What you need to do: Retype exactly the stretch of lines that begins at the line containing "The image size is (758, 403)." and ends at the last line of the data, with no other lines.

Dataset entries:
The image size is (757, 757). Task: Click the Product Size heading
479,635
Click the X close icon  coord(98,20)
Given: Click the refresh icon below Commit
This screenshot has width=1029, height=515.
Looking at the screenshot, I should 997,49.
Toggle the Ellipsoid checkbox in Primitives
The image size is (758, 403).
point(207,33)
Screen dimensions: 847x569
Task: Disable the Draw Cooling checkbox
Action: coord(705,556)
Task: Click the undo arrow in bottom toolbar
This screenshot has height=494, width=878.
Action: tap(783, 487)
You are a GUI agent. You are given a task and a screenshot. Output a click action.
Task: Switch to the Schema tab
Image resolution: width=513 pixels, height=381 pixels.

Written response:
The image size is (758, 403).
point(207,33)
Screen dimensions: 847x569
Task: Disable the Draw Cooling checkbox
Action: coord(705,556)
Task: Click the undo arrow in bottom toolbar
This screenshot has height=494, width=878.
Action: tap(783, 487)
You are a GUI agent. You are given a task and a screenshot. Output a click action.
Task: Switch to the Schema tab
Image resolution: width=513 pixels, height=381 pixels.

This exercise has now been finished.